Por que motivo não haveríamos de querer dispor de dados produzidos de forma tão brilhantemente técnica como os do PISA? E qual a razão que faz da questão dos dados algo de tão importante para o próprio PISA?

E a frase “sem dados, és apenas mais uma pessoa com uma opinião”, que tem sido frequentemente pronunciada por Andreas Schleicher na defesa dos inquéritos PISA, não só é trivial, como muito enganadora. É que sem se saber porquê e como são recolhidos (ou seja, que teorias informam a sua recolha), os dados como os reunidos pelo PISA são meras aglomerações de números, abertos à atribuição post hoc de um qualquer tipo de estatuto de evidência por um qualquer observador. O argumento, aqui, é que sem teoria os dados não significam nada e têm o potencial de induzir em sérios erros. Ou, como disse muito sucintamente Immanuel Kant: “conceitos sem conteúdos são vazios (mas) conteúdos sem conceitos são cegos”.
É claro que os coletores de dados reconhecem que os dados em si mesmos não são suficientes, mas parecem contentar-se se os dados parecerem ‘intuitivamente’ suficientemente bons, sobretudo quando são entusiasticamente recebidos por muitas partes interessadas e informadas.
Qual é, então, o problema? Por que motivo não havíamos nós de querer dispor de dados produzidos de uma forma tão brilhantemente técnica? Por que razão as opiniõesnão devem ser baseadas apenas em dados, sem saber porquê e como os dados/evidências são produzidos? E, sobretudo, qual a razão que faz desta questão dos dados algo tão importante para o PISA? O problema envolve cinco aspetos.

1. O PISA tem fundamentos e consequências políticas. A declaração de que a quantificação, ou outro tipo de dados, “despolitiza” questões-chave da política educativa é, evidentemente, em si mesma, uma declaração política (se não por mais, porque todos os arranjos de governação têm, necessariamente, consequências para a justiça social), e uma declaração que permite aos seus autores velar as suas preferências e construções sobre como o campo da Educação deve ser mudado em todo o mundo. Da mesma forma, afirmações sobre a autoevidência das consequências dos dados recolhidos são, elas mesmas, a negação da autoevidência, podendo sempre ser contestadas.

2. O que são os dados do PISA? À superfície, referem-se às competências de jovens de 15 anos. Mas vão muito mais longe, relacionando-as às características específicas do sistema educativo – identificadas politicamente e não com bom senso ou aleatoriamente. Neste processo, o PISA cria um espaço único de desempenho do sistema educativo e torna a “educação” num campo político globalmente comensurável. Inquéritos como o PISA não conseguem revelar, muito menos dar conta de tudo sobre uma dada questão específica de um país. Nem os autores do PISA têm fundamentos para afirmar que as diferenças que sabemos existirem entre os países são irrelevantes (outra afirmação dependente da teoria).

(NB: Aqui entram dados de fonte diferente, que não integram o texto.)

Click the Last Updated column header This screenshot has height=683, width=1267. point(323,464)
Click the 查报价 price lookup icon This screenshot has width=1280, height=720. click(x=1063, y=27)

3. Como resultado destas limitações, a teoria é substituída pelo palpite informado, ou, na melhor das hipóteses, por aquilo que elegantemente é designado como generalizações empíricas, ou correlações, a partir das quais, como todos os textos de metodologia e investigação elementares explicam, é impossível traçar conexões causais. E mesmo aqui vemos uma profunda relutância por parte dos promotores do PISA em recomendar o sistema mais “bem sucedido” (da Finlândia) como um modelo a ser seguido, uma vez que não se compagina com o modelo implícito de governação da Educação que subjaz ao projeto PISA.

4. As consequências do exercício, por oposição aos resultados, não estão implícitas nas suas descobertas, mas têm que ser construídas, post hoc, a partir de modelos tidos como globalmente válidos. Não existem “formas ideais” de gestão da Educação, exceto como interpretações específicas dos dados do PISA. Não só as consequências, ou mesmo os eventuais usos, dos presumidos “efeitos” das descobertas são misteriosos, como as próprias descobertas podem ser explicadas de mil e uma outras maneiras.

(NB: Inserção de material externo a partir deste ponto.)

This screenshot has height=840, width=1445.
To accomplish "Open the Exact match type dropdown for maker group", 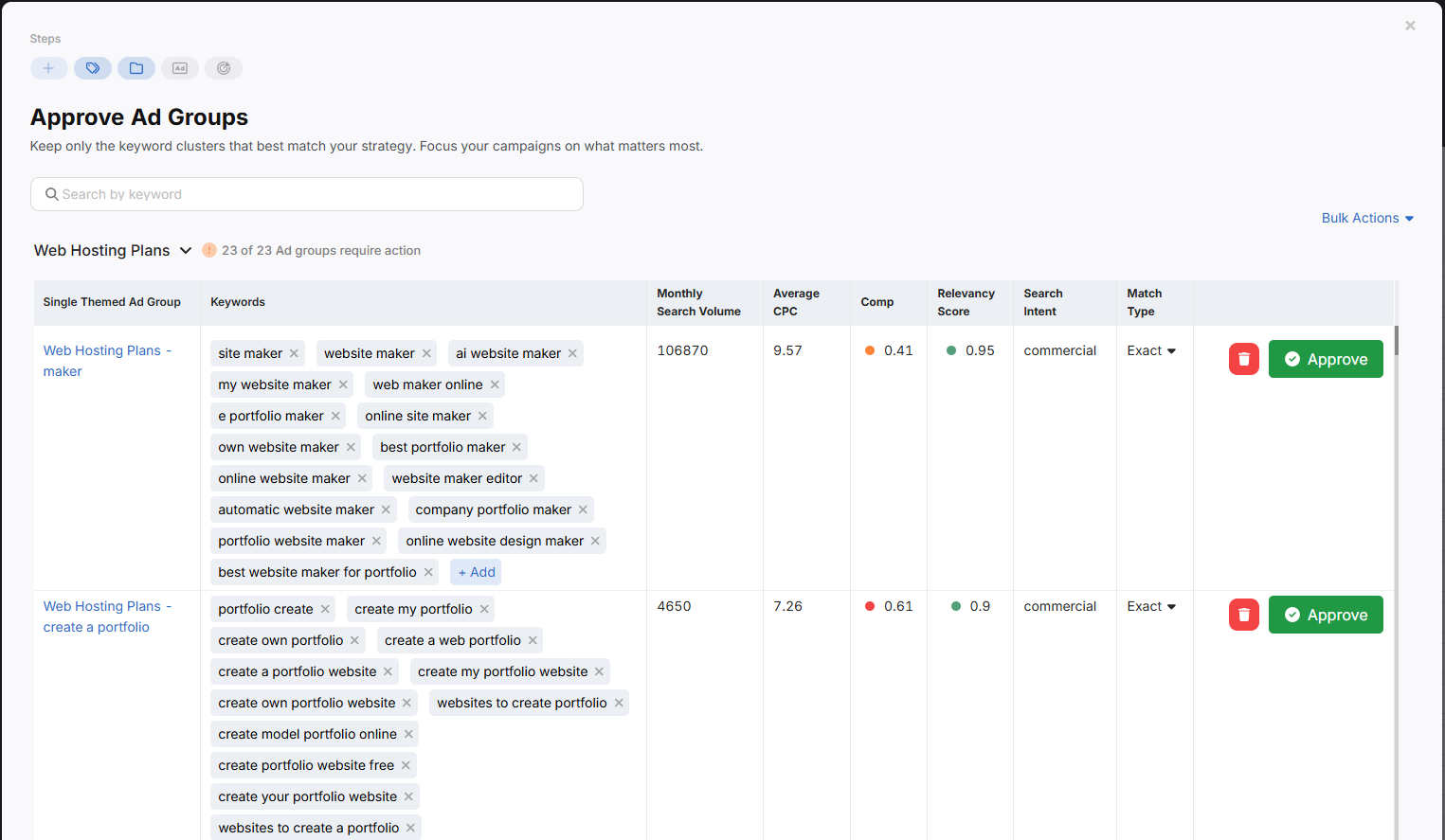I will [1151, 350].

5. Finalmente, e talvez o aspeto mais importante do problema, a “subsunção” da teoria dos dados significa que não temos nenhuma maneira de saber porquê ou como é que conclusões universalmente válidas extraídas dos dados podem funcionar em (e para) que sistemas de ensino. Em que condições? Ou as conclusões podem ser mudadas em si mesmas, ou em termos das suas implicações, de modo a que possam veicular as mudanças consideradas desejáveis?

Por tudo isto, não é possível confiar nas assunções implícitas que fundamentam as perspetivas que dizem ser preferíveis os dados a opiniões, ou que a teoria é desnecessária. É necessário, em vez disso, construir relatos devidamente teorizados dos pressupostos da própria perspetiva do PISA.